Data continue to show that in the developing world, women consistently access and use technology at lower rates than men.[ii] The cause of this gap has been disputed.[iii] Some claimed that women were simply “technophobic,” less interested in technology, or less tech savvy than men.[iv] However, a 2011 study of 25 data sets from Latin America and Africa revealed that “the reason why fewer women access and use ICT is a direct result of their unfavorable conditions with respect to employment, education and income. When controlling for these variables, women turn out to be more active users of digital tools than men.”[v]

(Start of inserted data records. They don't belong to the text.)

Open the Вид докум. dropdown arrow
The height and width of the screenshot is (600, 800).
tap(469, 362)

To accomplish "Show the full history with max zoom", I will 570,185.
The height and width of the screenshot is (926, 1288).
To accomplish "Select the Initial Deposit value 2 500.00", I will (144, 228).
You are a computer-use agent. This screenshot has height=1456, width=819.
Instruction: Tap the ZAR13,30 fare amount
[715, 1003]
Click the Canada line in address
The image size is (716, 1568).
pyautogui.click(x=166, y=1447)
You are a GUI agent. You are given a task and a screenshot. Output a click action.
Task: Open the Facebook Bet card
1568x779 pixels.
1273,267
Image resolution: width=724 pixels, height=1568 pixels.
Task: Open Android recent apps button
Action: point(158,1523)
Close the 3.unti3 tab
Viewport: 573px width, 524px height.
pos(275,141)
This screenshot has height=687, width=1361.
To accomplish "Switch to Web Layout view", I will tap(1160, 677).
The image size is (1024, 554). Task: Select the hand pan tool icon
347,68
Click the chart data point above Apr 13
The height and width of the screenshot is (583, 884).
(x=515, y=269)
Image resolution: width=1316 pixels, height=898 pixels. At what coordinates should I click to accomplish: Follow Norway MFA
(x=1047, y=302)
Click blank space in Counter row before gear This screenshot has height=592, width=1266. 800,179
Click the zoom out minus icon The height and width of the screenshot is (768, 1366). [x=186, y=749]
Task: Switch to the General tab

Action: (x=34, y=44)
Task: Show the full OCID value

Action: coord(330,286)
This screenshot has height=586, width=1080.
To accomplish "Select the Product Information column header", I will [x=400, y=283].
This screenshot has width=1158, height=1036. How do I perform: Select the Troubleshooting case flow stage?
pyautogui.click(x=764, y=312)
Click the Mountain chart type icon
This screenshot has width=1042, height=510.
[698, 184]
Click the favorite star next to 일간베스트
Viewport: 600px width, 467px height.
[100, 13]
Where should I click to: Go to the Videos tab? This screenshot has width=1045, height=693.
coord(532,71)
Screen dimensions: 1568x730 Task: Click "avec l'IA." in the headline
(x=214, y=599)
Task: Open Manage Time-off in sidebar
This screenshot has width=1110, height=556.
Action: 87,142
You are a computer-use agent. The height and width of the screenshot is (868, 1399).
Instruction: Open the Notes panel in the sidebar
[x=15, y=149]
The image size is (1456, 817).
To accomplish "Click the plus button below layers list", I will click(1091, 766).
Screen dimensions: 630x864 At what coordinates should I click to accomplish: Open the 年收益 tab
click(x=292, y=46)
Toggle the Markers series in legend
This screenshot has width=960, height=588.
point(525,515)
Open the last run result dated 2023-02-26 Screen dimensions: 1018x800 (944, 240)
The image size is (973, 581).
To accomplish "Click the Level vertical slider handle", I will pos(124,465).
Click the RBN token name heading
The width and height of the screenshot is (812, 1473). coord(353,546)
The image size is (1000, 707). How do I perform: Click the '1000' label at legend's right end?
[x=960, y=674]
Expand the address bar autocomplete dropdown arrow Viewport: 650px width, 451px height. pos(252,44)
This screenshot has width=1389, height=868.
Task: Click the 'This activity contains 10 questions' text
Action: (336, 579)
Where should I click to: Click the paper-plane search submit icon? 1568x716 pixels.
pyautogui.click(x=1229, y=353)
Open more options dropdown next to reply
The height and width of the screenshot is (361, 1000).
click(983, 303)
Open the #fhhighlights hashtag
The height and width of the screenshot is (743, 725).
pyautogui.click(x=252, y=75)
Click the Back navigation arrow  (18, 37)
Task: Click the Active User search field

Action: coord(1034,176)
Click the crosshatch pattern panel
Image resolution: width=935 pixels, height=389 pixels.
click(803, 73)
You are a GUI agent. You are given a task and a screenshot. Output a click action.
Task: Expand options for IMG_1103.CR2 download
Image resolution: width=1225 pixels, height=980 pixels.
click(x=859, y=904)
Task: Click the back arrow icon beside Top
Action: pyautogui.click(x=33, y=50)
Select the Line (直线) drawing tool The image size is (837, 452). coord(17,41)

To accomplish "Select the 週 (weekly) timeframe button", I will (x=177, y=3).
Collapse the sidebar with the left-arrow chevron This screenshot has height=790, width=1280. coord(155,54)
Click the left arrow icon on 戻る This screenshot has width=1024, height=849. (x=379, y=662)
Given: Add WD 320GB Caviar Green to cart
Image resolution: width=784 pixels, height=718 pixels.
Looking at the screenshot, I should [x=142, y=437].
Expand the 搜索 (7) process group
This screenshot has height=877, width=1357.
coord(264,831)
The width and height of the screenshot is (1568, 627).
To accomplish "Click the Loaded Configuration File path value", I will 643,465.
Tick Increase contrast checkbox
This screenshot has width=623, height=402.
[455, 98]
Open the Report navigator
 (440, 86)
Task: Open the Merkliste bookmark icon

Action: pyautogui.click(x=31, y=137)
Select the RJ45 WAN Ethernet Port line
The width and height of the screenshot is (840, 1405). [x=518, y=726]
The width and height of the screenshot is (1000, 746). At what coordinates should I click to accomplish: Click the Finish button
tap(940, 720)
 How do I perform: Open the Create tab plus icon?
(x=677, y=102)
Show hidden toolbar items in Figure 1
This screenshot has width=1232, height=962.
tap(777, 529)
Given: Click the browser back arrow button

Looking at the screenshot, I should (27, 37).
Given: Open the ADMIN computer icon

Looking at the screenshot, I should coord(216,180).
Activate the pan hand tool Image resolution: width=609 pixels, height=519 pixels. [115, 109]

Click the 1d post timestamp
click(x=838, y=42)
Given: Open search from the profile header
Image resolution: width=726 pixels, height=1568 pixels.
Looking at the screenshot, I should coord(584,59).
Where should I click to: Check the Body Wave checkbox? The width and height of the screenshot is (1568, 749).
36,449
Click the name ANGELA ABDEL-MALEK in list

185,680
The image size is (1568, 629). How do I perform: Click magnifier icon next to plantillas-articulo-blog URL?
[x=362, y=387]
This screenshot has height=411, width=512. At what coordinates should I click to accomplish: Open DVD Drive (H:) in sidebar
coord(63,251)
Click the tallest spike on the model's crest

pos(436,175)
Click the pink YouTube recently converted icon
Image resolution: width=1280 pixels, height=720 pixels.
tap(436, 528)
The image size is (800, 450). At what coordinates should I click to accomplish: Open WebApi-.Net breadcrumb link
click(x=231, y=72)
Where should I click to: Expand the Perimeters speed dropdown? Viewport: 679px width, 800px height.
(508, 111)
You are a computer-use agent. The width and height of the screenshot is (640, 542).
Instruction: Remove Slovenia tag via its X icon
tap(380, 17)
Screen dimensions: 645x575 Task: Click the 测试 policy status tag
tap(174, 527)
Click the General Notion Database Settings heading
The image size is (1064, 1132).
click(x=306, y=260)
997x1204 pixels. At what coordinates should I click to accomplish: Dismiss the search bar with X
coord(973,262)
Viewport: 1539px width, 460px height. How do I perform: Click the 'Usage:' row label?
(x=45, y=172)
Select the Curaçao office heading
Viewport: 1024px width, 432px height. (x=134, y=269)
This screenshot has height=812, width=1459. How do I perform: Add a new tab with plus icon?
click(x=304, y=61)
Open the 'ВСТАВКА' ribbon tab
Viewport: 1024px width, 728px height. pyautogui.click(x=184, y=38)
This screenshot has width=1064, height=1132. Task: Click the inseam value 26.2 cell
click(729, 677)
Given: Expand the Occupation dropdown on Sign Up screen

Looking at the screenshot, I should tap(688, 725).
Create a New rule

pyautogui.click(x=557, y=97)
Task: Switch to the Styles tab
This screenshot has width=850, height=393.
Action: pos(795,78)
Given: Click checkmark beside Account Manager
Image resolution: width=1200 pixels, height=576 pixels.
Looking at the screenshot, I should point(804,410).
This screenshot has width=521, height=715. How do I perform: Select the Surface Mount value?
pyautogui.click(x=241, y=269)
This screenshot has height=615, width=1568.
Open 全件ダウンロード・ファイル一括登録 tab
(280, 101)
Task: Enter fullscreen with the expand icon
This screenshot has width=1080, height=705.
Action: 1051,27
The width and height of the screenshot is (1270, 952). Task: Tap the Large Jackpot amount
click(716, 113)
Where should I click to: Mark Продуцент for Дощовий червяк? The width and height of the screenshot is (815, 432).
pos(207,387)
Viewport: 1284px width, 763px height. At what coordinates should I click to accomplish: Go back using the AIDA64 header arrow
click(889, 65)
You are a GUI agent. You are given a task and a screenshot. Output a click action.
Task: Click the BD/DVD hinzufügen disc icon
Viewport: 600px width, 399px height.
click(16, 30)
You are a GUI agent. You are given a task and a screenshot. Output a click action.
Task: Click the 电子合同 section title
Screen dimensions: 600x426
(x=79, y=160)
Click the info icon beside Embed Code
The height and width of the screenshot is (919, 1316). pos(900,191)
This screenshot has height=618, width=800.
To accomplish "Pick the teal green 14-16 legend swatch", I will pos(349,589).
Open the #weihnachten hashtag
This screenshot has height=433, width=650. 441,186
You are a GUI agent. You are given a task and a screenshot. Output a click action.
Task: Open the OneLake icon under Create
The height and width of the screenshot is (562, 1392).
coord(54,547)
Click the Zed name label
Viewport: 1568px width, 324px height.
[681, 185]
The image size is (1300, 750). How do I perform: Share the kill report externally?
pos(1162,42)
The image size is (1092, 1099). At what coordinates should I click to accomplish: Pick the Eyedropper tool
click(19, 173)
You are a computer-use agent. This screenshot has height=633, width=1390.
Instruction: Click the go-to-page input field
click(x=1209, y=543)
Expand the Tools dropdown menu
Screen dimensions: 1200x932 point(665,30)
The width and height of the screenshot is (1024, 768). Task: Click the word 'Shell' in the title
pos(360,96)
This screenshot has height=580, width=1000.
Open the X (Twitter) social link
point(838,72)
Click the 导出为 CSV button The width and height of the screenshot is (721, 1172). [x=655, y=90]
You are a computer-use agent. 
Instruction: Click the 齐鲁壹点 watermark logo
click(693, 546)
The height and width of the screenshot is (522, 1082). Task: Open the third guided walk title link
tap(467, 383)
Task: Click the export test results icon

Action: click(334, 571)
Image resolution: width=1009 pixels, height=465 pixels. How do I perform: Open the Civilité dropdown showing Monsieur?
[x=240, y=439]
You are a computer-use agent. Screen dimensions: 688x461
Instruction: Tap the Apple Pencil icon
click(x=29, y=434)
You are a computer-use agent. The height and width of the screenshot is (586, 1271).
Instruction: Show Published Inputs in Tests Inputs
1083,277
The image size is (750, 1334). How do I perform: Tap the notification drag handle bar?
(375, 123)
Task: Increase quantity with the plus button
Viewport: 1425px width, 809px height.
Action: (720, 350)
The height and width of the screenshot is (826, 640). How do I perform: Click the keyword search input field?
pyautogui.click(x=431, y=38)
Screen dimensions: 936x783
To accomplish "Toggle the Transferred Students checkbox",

Based on this understanding, scholars and practitioners have identified the following as the key barriers that prevent women from realizing the potential benefits of the digital age:[vi]


  1. Infrastructure Access


Physical access to ICTs varies with the location and dependability of telephone lines, cellular and satellite networks, Internet services, and public technology centers. In many developing countries, infrastructure is concentrated in urban areas, while large numbers of women live in rural areas.[vii] Limited infrastructure prevents rural women from accessing ICTs in their homes and their communities, because the nearest Internet access point or cellular coverage area may be far away or inconvenient to visit.

In addition, many claim that “women, with their special responsibilities for children and the elderly, find it less easy than men to migrate to towns and cities. The urban bias in connectivity thus deprives women, more than men, of the universal right to communicate.”[viii]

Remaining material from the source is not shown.